Dish of the Week: By Any Name, It's Ratatouille
From classic comfort foods to regional standouts and desserts, we'll be sharing a new recipe with you each week. Find other dishes of the week here.
This week we’re covering a French classic: ratatouille.
From the French word touiller, which means “to toss” – ratatouille is a traditional Provençal dish of stewed vegetables. Though it is thought to have originated as a peasant dish in Nice, France, it has several different aliases throughout the Mediterranean region, so its exact origin is unclear. In Greece, it’s known as tourlou; in Turkey, briam; and in Southern Italy, it goes by the name ciambotta.
Ratatouille is typically made with summer vegetables – including tomatoes, onions, peppers, eggplant and zucchini – along with a mixture of fresh herbs and spices; the ingredients are layered and then baked in a casserole. It can be prepared all at once or by cooking the components separately before baking (a method Julia Child preferred).
Not only is ratatouille a tasty way to use those summer vegetables, it's also incredibly versatile. Make it as a side dish for roast chicken; serve it as is alongside a hunk of crusty bread; or turn into breakfast by adding a fried egg.
This recipe, from Saveur, incorporates a mixture of fresh and dry herbs, including fresh basil and parsley along with fragrant herbes de Provence.
Ingredients serves 6
1/2 cup extra-virgin olive oil
1 tbsp. dried herbes de Provence
6 cloves garlic, smashed and peeled
2 large yellow onions, quartered
1 bay leaf
2 medium zucchini (about 1 1/4 lbs.), cut into 2" pieces
1 medium eggplant (about 14 oz.), cut into 2" pieces
1 red bell pepper, stemmed, seeded and quartered
1 yellow bell pepper, stemmed, seeded and quartered
10 whole peeled tomatoes from the can, drained
Kosher salt and freshly ground black pepper, to taste
1 tbsp. chopped fresh basil leaves
1 tbsp. chopped fresh flat-leaf parsley
Heat oven to 400 degrees. Heat oil in a six-quart Dutch oven over medium heat. Add herbes de Provence, garlic, onions and bay leaf; cover and cook, stirring occasionally, until soft and fragrant, about ten minutes.

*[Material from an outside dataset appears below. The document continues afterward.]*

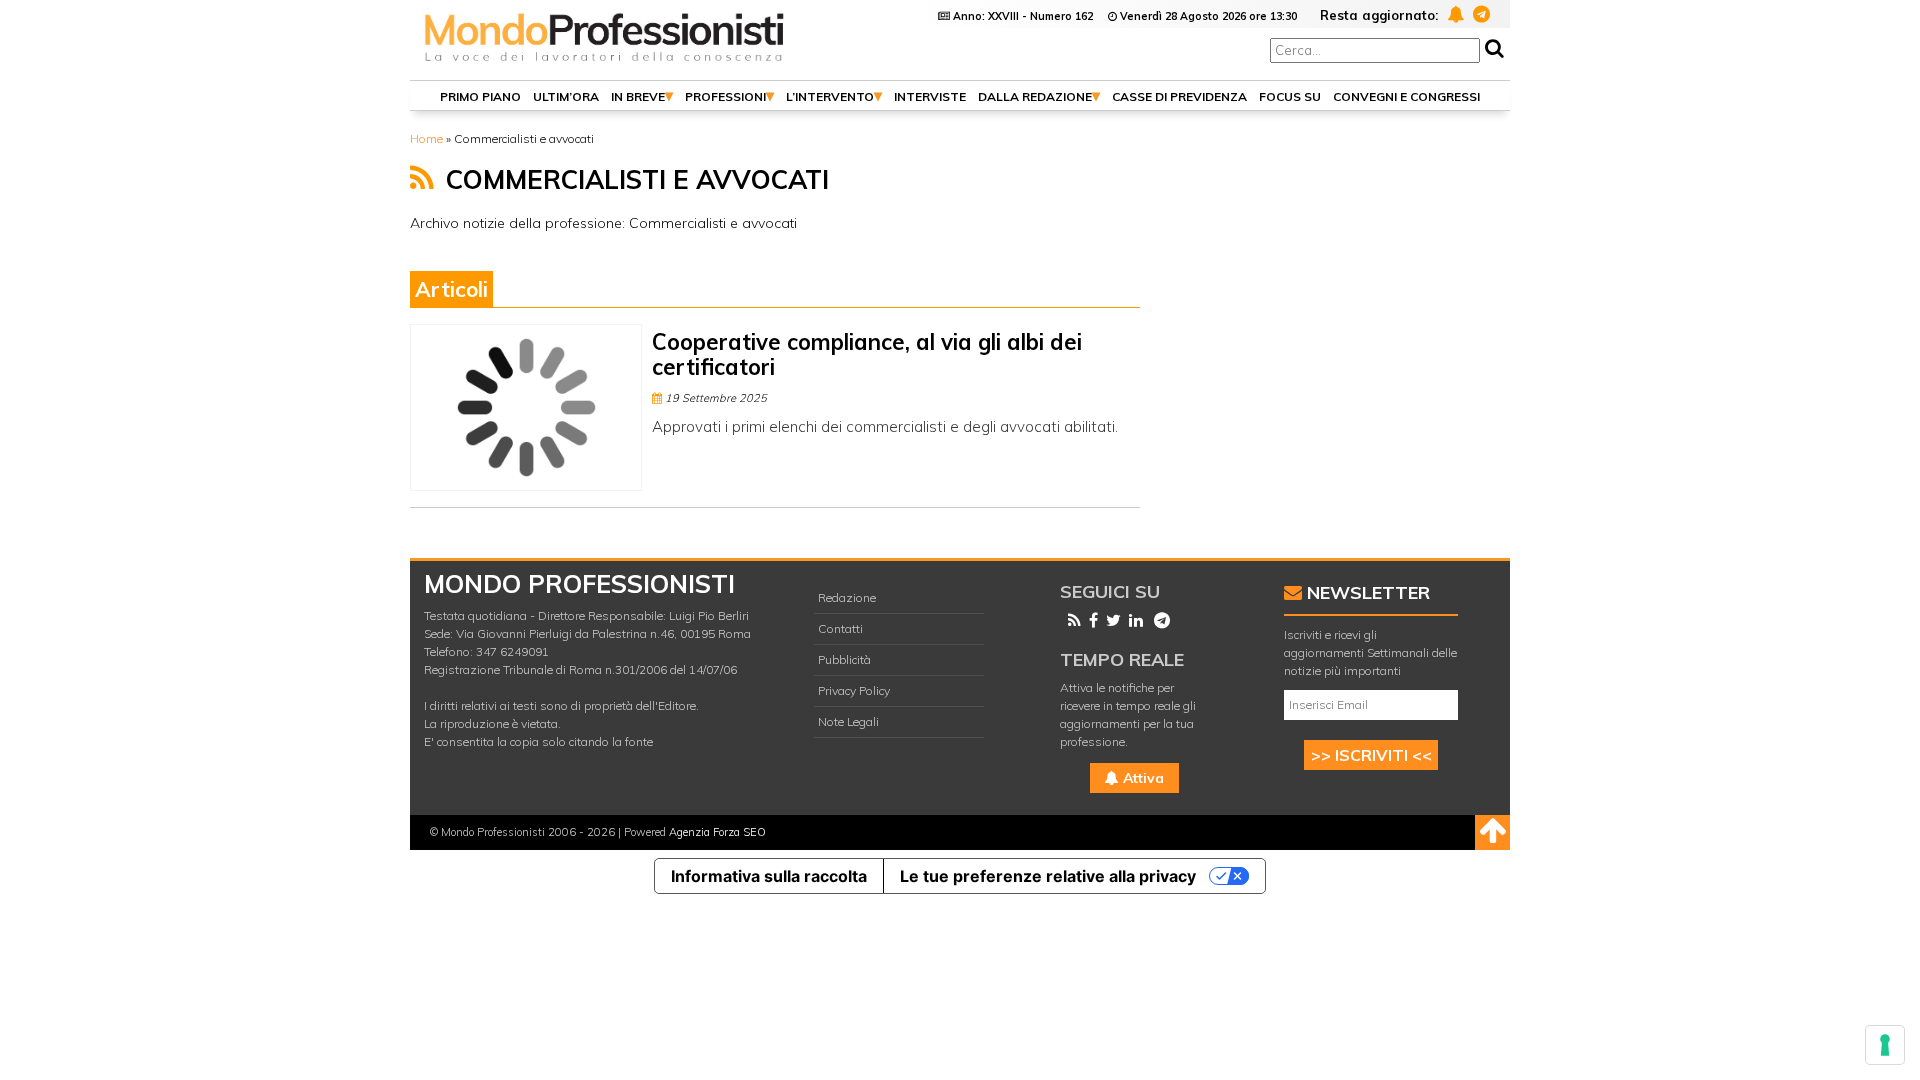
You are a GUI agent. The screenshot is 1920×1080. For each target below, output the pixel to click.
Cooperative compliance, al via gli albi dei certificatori (867, 354)
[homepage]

Increase heat to high; stir in the zucchini, eggplant, peppers, and tomatoes and season with salt and pepper. Uncover pot, transfer to the oven and bake, stirring occasionally, until vegetables are tender and lightly browned, about 1-1/2 hours.
Stir in basil and parsley, transfer ratatouille to a serving bowl and serve warm or at room temperature.